Dynamic Authentication and Granularized Authorization with a Cross-Domain Zero Trust Architecture for Federated Learning in Large-Scale IoT Networks
Xiaoyu Ma, Fang Fang, Xianbin Wang
TL;DR
This work addresses security challenges in large-scale IoT by integrating Zero Trust Architecture (ZTA) with Decentralized Federated Learning (DFL) to enable continuous verification and privacy-preserving cross-domain data sharing. The proposed approach trains domain-local context models and exchanges only compressed parameters via DFL, complemented by a dynamic weight adjustment mechanism to adapt to non-IID domain data. It introduces a cross-domain pre-authorization workflow using ECC-secured channels and one-time tokens, with security proofs and performance simulations showing lower latency and higher throughput than baseline schemes. The framework reduces data leakage risk and communication burden while maintaining timely, fine-grained access control across domains, enabling practical deployment in smart cities, healthcare, industrial IoT, and supply chains.
Abstract
With the increasing number of connected devices and complex networks involved, current domain-specific security techniques become inadequate for diverse large-scale Internet of Things (IoT) systems applications.
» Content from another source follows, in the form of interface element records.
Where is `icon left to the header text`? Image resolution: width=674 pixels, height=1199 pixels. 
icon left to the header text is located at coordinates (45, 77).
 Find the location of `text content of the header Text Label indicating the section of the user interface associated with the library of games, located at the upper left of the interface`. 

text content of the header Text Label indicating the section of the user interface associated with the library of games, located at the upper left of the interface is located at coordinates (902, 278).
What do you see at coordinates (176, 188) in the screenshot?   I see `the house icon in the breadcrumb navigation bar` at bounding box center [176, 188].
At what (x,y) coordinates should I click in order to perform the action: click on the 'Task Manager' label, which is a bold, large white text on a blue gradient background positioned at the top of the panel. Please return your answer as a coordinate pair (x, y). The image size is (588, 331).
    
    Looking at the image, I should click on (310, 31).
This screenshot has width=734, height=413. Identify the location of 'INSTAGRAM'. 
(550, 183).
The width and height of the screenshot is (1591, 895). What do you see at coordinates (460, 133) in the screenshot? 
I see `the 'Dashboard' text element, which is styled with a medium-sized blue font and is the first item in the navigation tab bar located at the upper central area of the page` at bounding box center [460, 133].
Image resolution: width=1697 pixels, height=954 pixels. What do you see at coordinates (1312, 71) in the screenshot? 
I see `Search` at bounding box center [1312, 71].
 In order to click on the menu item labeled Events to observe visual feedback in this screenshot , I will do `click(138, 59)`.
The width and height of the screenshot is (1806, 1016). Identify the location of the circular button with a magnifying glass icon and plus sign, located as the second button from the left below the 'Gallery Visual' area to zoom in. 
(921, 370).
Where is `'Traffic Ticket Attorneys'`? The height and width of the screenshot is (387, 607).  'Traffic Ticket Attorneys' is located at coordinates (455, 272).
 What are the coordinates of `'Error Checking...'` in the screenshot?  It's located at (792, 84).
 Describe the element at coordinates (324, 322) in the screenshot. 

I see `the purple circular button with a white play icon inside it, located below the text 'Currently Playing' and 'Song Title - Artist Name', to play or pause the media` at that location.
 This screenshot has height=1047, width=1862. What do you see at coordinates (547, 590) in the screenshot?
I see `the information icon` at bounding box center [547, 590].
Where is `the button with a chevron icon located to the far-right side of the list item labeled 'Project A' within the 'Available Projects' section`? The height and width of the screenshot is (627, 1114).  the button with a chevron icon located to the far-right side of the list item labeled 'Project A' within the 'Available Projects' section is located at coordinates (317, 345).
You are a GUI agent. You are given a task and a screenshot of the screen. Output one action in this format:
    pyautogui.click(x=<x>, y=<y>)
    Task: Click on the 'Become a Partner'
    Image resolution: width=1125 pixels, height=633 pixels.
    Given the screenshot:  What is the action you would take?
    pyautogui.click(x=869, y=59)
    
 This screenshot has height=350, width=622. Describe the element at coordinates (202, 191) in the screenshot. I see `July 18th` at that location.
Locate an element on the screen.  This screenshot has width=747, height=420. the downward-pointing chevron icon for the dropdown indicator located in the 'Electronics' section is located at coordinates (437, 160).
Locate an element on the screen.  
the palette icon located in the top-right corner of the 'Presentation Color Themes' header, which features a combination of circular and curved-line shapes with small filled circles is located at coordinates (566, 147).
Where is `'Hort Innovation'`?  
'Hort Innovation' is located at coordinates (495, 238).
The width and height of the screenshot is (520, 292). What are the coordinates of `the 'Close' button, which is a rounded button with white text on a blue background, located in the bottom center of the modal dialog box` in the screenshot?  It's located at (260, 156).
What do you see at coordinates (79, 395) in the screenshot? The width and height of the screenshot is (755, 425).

While cross-domain authentication and authorization brings lots of security improvement, it creates new challenges of efficiency and security. Zero trust architecture (ZTA), an emerging network security architecture, offers a more granular and robust security environment for IoT systems. However, extensive cross-domain data exchange in ZTA can cause reduced authentication and authorization efficiency and data privacy concerns. Therefore, in this paper, we propose a dynamic authentication and granularized authorization scheme based on ZTA integrated with decentralized federated learning (DFL) for cross-domain IoT networks. Specifically, device requests in the cross-domain process are continuously monitored and evaluated, and only necessary access permissions are granted. To protect user data privacy and reduce latency, we integrate DFL with ZTA to securely and efficiently share device data across different domains. Particularly, the DFL model is compressed to reduce the network transmission load. Meanwhile, a dynamic adaptive weight adjustment mechanism is proposed to enable the DFL model to adapt to data characteristics from different domains. We analyze the performance of the proposed scheme in terms of security proof, including confidentiality, integrity and availability. Simulation results demonstrate the superior performance of the proposed scheme in terms of lower latency and higher throughput compared to other existing representative schemes.